Tried to “manually add a game” using this, selected wine, pointed it to the executable, save, nothing. Nothing saves, nothing runs, no indication why.
Fail at the first basic steps of what the program is designed to do. Linux is still linux, as it was a year ago, 5 years ago, 10, as it will be next year, 5 years from now… I wouldnt waste your time. its not just this, its still all the basic things youd want to use linux for, its still the same old story getting shit to actually work, monitors to display in modern resolutions, graphics drivers to run right, network adapters to work, and not to be stuck in the damn terminal pasting secret codes from the web trying to get shit to work. Linux is still fundamentally broken, it cant be fixed for the masses.

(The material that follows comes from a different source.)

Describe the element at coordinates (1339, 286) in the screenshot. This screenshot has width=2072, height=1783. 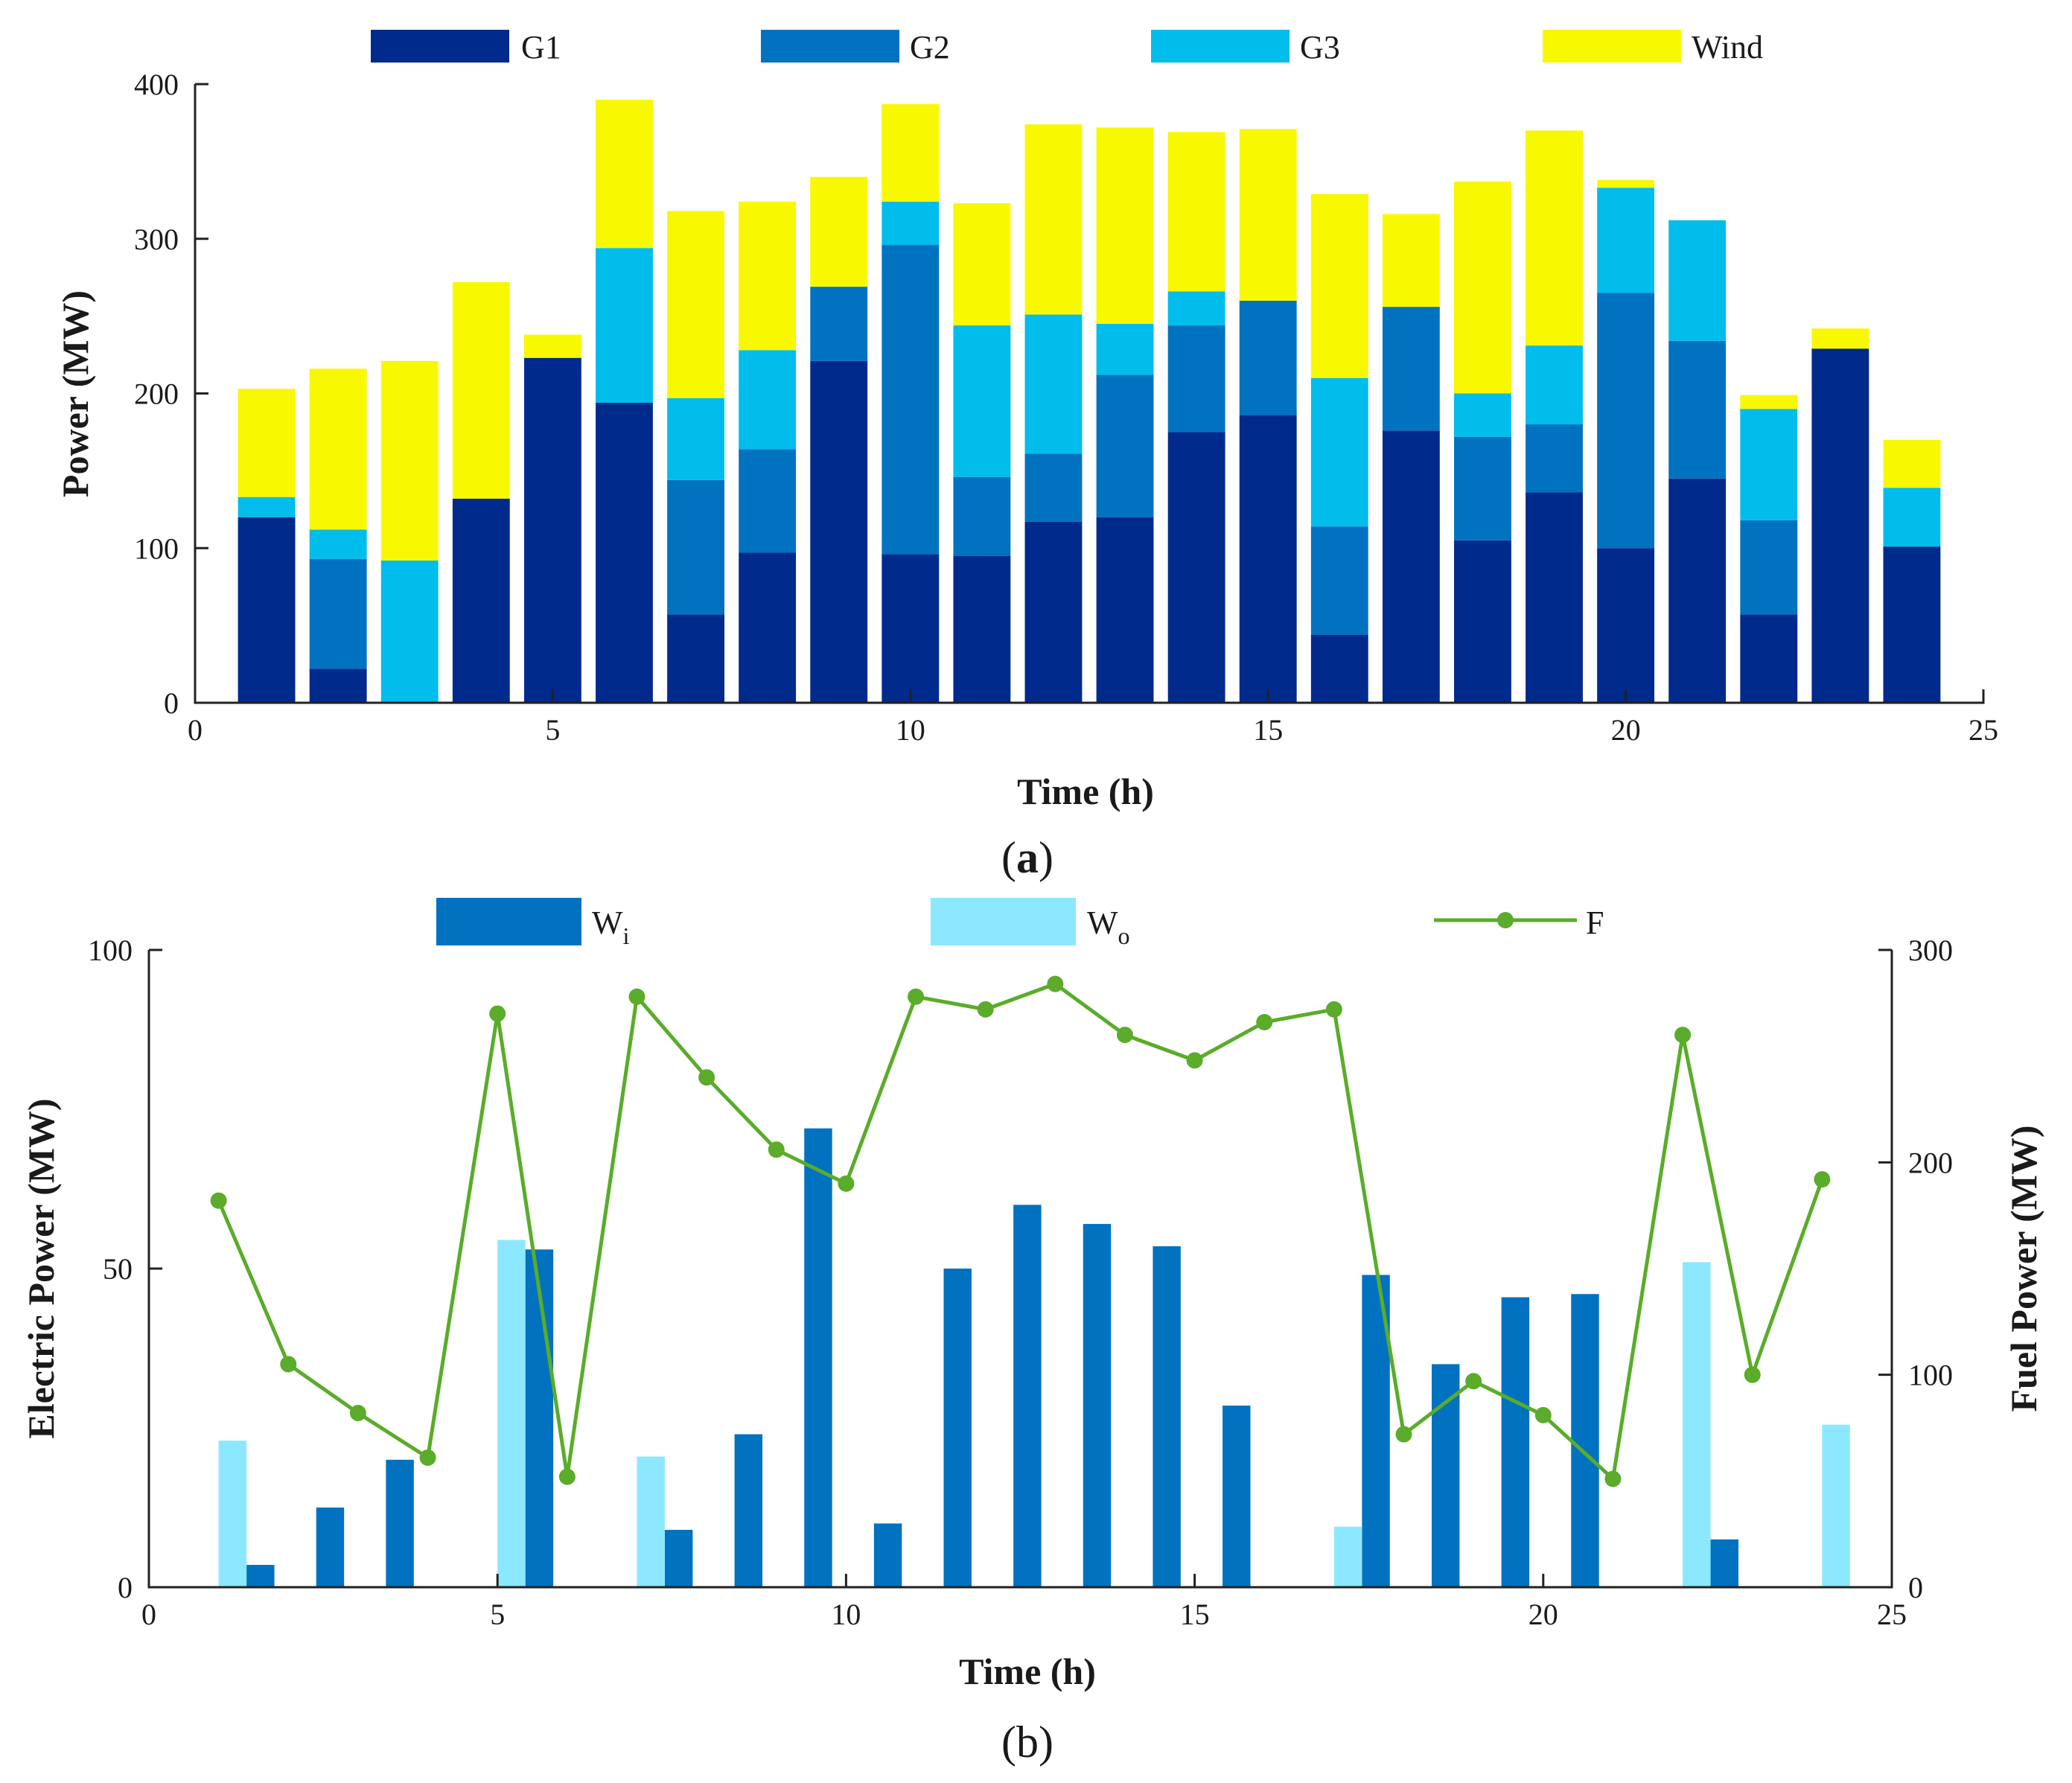
I see `bar-wind-h16` at that location.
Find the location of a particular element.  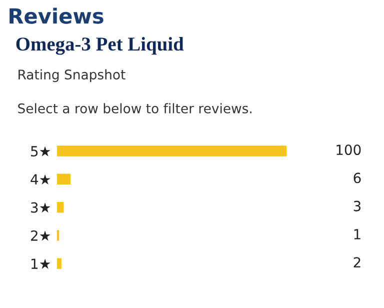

Normally I try not to respond to trolls but I feel the need here. I am not saying Linux is perfect or that your criticisms arent valid, but in this case the article is about Lutris, which bypasses PlayOnLinux and uses its own front end. The comment is about DXVK, which if you’re running Lutris scripts is usually enabled by default when needed, and is as easy as opening a GUI window and clicking a check box to enable. Yes, you will still need to manage to install wine and other dependencies, but the lutris scripts usually work pretty well. Playonlinux’s scripts were often outdated to the point that you were better off installing manually and using playonlinux to mostly manage wine bottles and winetricks, and yes the GUI was a hot mess, but Lutris is much more user friendly IMO. If you want to install your game your best bet is to read to make sure you have the dependencies, then find the game in the database (or any game), then install via script to look at how its configured. When Lutris does the install, it should download the correct version of wine, create the bottle, and prompt for gecko and the other proprietary windows automagically, and then install the game.
Remember Lutris is just a front end like Playonlinux, so if your game wont run without lutris it probably wont run with it, since it is just managing the pieces.